*** Opening of Dataset ***

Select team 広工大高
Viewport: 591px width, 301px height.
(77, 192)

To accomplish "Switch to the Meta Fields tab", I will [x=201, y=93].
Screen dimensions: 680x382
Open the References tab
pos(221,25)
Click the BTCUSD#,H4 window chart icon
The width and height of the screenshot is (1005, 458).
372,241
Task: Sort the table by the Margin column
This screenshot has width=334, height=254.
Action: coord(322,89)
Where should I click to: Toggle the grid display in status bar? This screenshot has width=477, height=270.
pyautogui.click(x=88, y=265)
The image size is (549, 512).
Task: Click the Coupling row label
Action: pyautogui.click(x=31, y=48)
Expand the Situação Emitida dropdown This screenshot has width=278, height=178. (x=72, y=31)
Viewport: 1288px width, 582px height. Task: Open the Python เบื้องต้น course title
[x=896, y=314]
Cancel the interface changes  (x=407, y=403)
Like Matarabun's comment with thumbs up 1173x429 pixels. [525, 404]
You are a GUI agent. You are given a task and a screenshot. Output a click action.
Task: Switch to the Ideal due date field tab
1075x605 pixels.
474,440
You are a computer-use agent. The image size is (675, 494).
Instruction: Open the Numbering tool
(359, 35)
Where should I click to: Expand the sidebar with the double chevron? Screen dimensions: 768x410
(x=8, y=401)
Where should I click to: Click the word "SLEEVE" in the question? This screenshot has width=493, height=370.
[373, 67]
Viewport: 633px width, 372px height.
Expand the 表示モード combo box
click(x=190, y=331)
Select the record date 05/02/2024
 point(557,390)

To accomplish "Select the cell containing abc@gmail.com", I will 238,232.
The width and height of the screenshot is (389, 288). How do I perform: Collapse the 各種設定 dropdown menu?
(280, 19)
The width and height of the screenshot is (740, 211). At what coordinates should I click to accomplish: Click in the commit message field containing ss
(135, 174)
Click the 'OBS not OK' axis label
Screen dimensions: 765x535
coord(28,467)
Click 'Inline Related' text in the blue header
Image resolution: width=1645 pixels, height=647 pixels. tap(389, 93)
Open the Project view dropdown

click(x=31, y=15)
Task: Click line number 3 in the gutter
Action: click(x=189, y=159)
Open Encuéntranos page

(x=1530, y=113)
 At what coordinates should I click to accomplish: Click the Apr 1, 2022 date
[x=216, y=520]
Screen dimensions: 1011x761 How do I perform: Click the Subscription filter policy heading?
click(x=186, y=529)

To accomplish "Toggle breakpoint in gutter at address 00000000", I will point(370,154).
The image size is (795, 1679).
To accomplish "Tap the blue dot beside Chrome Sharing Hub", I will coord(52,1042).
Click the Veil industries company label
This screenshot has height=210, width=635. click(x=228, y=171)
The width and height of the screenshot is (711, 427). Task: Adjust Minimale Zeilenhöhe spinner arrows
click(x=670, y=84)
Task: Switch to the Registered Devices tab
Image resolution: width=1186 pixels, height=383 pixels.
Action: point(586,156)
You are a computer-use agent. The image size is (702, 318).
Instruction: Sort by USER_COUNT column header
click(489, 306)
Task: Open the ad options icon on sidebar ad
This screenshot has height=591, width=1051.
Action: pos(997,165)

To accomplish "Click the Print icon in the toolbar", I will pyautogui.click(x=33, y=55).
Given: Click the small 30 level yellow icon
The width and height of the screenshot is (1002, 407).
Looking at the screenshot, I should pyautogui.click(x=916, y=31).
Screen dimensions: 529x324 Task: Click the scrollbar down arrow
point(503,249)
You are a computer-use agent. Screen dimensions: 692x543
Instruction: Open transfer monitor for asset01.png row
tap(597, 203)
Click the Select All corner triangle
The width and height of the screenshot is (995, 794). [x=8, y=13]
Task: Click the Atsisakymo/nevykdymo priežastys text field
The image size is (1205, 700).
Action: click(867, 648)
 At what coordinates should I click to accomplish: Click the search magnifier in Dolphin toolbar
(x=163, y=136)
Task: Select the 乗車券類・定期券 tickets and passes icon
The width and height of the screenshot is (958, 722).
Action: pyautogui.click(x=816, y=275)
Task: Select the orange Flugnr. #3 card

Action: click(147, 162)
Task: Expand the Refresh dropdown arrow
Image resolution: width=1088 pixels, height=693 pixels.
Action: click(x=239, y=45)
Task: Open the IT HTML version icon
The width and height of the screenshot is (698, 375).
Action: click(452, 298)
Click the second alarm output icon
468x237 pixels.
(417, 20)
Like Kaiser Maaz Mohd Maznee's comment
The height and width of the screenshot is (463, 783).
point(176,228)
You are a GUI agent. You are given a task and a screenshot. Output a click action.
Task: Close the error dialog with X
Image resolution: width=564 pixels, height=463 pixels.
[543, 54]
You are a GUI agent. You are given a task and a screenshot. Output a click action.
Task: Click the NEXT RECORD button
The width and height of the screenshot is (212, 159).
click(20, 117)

*** Close of Dataset ***

What the exercise asks:
The answer must be a single number: how many lines of the data include the string "will".

Output for this task:
5